Task to complete
Using the records below, please work out how many lines contain "agent"; answer with the number alone.

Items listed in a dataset
-*-*-
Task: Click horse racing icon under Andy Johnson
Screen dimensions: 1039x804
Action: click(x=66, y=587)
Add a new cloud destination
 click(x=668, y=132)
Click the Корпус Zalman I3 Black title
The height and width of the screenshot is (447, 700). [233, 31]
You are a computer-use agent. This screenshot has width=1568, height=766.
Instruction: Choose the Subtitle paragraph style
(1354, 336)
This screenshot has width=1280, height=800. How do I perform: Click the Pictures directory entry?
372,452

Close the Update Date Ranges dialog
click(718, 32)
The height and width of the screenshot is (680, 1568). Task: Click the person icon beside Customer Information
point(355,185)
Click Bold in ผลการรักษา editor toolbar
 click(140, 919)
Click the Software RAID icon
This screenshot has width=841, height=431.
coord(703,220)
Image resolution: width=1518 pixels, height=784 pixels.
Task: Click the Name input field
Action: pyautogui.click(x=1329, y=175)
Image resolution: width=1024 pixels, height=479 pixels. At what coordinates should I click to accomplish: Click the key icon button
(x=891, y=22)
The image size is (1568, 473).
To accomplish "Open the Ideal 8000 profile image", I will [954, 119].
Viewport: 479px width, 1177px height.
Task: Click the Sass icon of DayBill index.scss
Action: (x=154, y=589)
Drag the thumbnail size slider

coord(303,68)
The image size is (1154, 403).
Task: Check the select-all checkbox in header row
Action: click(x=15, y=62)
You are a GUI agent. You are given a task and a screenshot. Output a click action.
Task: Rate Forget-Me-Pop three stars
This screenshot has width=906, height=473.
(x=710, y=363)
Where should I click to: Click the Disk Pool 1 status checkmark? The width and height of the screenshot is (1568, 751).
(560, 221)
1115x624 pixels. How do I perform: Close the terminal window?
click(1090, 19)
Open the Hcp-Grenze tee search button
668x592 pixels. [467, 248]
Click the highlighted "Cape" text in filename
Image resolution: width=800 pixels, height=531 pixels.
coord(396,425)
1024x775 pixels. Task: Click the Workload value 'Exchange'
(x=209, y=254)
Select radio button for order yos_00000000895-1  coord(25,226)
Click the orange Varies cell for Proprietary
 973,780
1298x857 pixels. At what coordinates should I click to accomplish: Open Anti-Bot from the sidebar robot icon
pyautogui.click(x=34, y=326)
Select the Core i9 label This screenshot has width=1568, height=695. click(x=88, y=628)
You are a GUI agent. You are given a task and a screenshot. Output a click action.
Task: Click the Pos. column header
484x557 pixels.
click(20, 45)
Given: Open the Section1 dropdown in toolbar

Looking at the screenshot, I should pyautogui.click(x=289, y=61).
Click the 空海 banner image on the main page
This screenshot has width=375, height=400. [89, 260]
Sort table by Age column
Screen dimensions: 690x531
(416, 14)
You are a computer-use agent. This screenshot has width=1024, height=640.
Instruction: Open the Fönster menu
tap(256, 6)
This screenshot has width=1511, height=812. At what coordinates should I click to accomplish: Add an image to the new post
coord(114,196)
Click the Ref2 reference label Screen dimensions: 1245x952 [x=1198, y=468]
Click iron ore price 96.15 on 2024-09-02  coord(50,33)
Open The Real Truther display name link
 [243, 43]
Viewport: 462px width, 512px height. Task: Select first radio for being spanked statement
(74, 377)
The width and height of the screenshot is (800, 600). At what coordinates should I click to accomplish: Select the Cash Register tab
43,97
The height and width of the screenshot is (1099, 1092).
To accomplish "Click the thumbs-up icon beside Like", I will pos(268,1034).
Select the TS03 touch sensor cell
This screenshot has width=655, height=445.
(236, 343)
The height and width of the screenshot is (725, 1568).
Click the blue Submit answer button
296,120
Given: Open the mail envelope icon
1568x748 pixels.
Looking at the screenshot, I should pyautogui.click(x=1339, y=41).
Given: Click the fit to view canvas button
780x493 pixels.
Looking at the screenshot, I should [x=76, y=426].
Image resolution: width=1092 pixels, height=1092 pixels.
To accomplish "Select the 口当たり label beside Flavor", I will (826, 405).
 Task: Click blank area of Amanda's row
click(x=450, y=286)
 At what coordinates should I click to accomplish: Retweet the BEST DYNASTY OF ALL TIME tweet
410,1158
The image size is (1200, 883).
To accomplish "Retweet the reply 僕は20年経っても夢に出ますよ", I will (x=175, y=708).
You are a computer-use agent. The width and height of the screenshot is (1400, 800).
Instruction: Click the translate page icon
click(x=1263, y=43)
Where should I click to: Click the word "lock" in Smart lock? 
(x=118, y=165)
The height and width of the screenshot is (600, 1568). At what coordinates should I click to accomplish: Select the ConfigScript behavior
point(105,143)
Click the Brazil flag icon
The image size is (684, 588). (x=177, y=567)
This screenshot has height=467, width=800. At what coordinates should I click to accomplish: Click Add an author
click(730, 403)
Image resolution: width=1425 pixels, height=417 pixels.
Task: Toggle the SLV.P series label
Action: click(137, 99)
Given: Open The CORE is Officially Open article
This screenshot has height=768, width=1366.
-*-*-
Problem solution
5